OpenDrift / trajan

Trajectory analysis package for simulated and observed trajectories
https://opendrift.github.io/trajan/
GNU General Public License v2.0
11 stars 5 forks source link

should we recommend / illustrate / discuss the use of .nc compression, if not in trajan core, at least in an example? #144

Open jerabaul29 opened 7 hours ago

jerabaul29 commented 7 hours ago

This issue is motivated by the following: .nc is the file obtained by .to_netcdf(), .zip is zipping the .nc file in my file explorer:

$ ls -lrth dataset_trajectories_to_use.*
-rw-rw-r-- 1 jeanr jeanr 8,5M nov.  14 15:54 dataset_trajectories_to_use.zip
-rw-rw-r-- 1 jeanr jeanr 100M nov.  14 16:00 dataset_trajectories_to_use.nc

clearly the .nc I had was not effectively compressed at all...

Should this be discussed in some example, and / or should we provide a "reasonable zipping for our typical use / needs as encountered in trajan" .to_netcdf() wrapper, or do you think this is outside the scope of trajan?

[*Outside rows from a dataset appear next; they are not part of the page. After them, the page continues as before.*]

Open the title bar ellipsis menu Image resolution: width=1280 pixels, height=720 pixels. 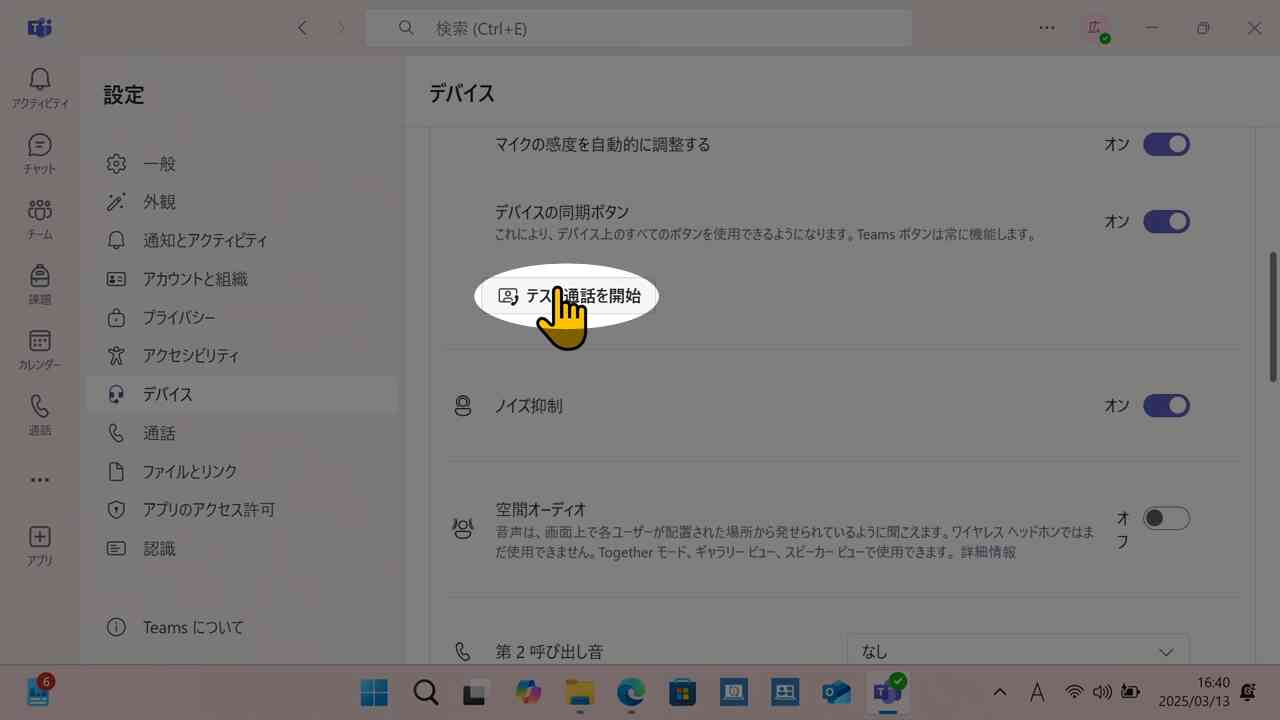[1046, 28]
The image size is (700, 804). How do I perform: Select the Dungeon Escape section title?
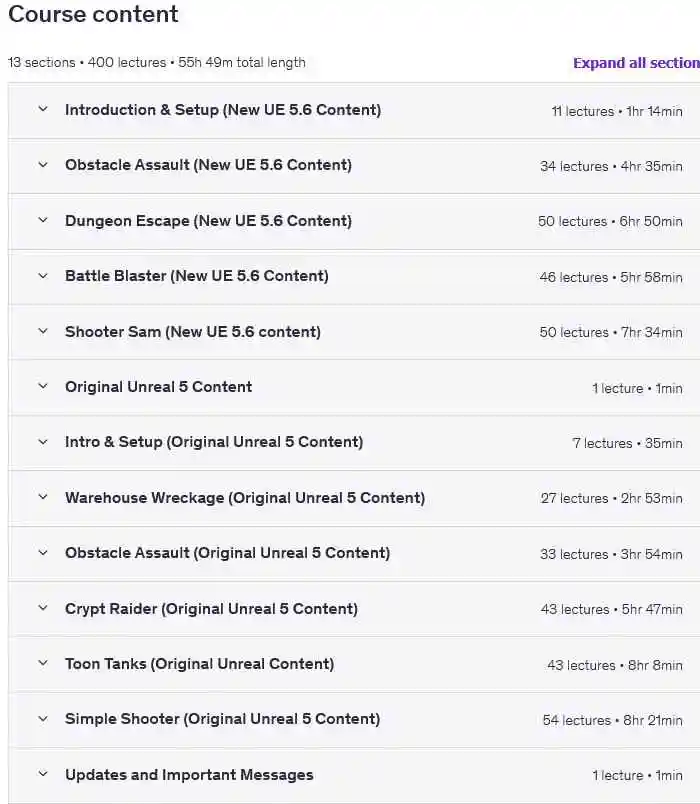coord(208,221)
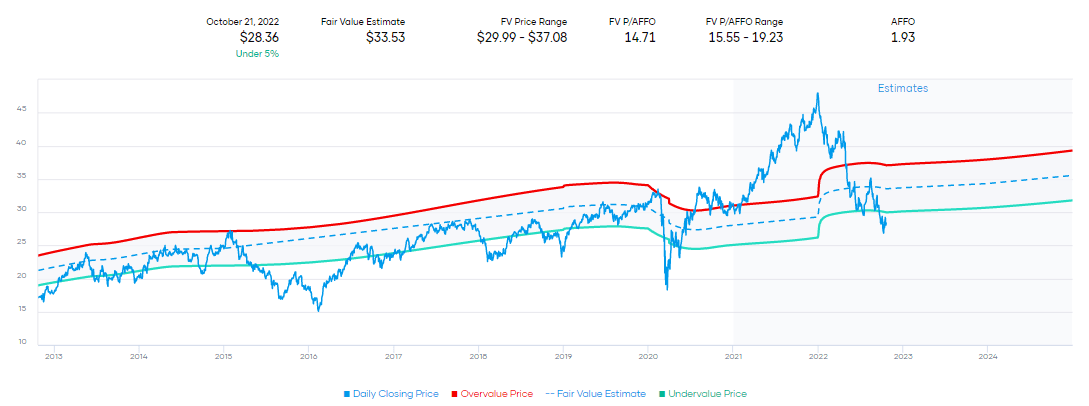
Task: Click the 'Estimates' label in the chart
Action: [x=903, y=89]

I guess for example that in our case, that is trajectory-focused, it could be realistic to compress each variable trajectory independently, so that we get good compression factor, and at the same time accessing any variable for one single trajectory would still be fast (ie need only to read and uncompress the compressed chunk that contains only this variable for the corresponding trajectory).

gauteh commented 6 hours ago

Yes, this is an annoying thing with xarray. I like examples and maybe there is a good way to do it, and probably there is xarray documentation. I personally use this:

https://github.com/gauteh/plz/blob/15300e4237c7071a670b8b7e8e6b101b01cab9b6/plz/xr.py#L72

Then I can do:

da.to_netcdf(encoding=plz.xr.nc_cmp(da))

jerabaul29 commented 6 hours ago

nice, yes this is exactly what I had in mind regarding the way to compress :) I can add an example about this! :)

The questions is, do we want to have this "just as an example", or as a default in trajan given that trajan is trajectory-focused which fits naturally well (I would be surprised if anyone complains about "per trajectory" variable compression)? What do you think?

gauteh commented 5 hours ago

It is a bit tricky to make general, and it will not be the right choice if Trajan is used to generate model output. At least intermediate output. If it can be made generic?

knutfrode commented 4 hours ago

What about making a wrapper of to_netcdf() (i.e. ds.traj.to_netcdf()) that makes typical (e.g. "per trajectory") chunking/compression by default?

Btw, sometimes (e.g. for simulated datasets) selecting a subset of time could as relevant as selecting subsets of trajectories. Thus we could have simple options to determine chunking size per dimension.